🤖 AI Summary
This work addresses a critical limitation in existing large language model alignment methods, which typically disregard the disagreement among human annotators on ambiguous samples and thus fail to capture label ambiguity inherent in real-world scenarios. To overcome this, the authors propose a reinforcement learning–based alignment framework that treats the annotation distribution not as noise but as a valuable signal. The approach introduces a dynamic sample weighting mechanism that emphasizes highly ambiguous instances during optimization, jointly enhancing distribution matching and classification performance. Evaluated on benchmarks such as ChaosNLI, the method achieves substantial improvements, reducing the Jensen–Shannon divergence by up to 62.1% and increasing F1 scores by as much as 16.7%, thereby significantly improving the model’s capacity to reflect the diversity of human judgments.
📝 Abstract
Many human-centered tasks, including natural language inference (NLI) and emotion recognition (ER), have multiple plausible interpretations, leading to label ambiguity and challenging disagreements across human annotators. As LLMs are increasingly deployed in real-world settings, faithfully modeling such ambiguity is essential to identify contested inputs, preserve variability in ambiguous cases, and capture the full distribution of human judgments. Yet, existing LLM alignment approaches have predominantly assumed a single correct label, excluding annotator disagreement during optimization.
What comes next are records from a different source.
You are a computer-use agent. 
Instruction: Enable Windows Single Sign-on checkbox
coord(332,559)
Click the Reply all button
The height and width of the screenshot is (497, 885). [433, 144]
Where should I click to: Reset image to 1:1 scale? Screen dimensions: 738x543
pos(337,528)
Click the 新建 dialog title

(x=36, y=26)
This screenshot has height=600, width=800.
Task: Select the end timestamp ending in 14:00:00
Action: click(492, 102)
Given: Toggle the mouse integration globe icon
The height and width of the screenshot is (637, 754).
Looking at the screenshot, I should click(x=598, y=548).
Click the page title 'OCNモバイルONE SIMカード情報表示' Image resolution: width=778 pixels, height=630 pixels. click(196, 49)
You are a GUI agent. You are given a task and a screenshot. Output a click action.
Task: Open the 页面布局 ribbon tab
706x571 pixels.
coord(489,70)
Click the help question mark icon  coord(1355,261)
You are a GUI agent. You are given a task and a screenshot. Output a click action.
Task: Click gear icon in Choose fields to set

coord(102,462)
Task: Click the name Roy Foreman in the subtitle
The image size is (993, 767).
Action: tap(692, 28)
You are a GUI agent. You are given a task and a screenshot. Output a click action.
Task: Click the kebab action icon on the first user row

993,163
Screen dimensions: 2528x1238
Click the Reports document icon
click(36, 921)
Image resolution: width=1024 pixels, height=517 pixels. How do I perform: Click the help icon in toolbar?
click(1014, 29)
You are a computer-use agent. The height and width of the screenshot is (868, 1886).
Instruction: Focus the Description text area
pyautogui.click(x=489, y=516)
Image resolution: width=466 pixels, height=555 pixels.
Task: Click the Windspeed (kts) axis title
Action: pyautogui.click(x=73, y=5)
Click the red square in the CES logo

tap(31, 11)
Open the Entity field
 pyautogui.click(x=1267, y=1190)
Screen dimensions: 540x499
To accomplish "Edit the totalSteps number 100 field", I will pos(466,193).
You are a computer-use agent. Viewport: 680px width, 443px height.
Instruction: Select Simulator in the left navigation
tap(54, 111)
Instead of treating this ambiguity as noise, we show how to treat it as information that improves model behavior through a new algorithm called SMARTLY HANDLING AMBIGUOUS LABELS IN ALIGNING LLMS (SHALA-LLM). This reinforcement learning framework provides a new way for LLMs to learn directly from annotator distributions while dynamically prioritizing highly ambiguous samples during optimization. Experiments on ambiguity-sensitive NLI and ER benchmarks, including ChaosNLI, GoEmotions, and MSP-Podcast, demonstrate that SHALA-LLM improves agreement with annotator label distributions, e.g. on ChaosNLI, it reduces Jensen-Shannon Distance by up to 62.1%. At the same time, SHALA-LLM improves F1 by up to 16.7%, showing that modeling annotator disagreement can also strengthen classification performance.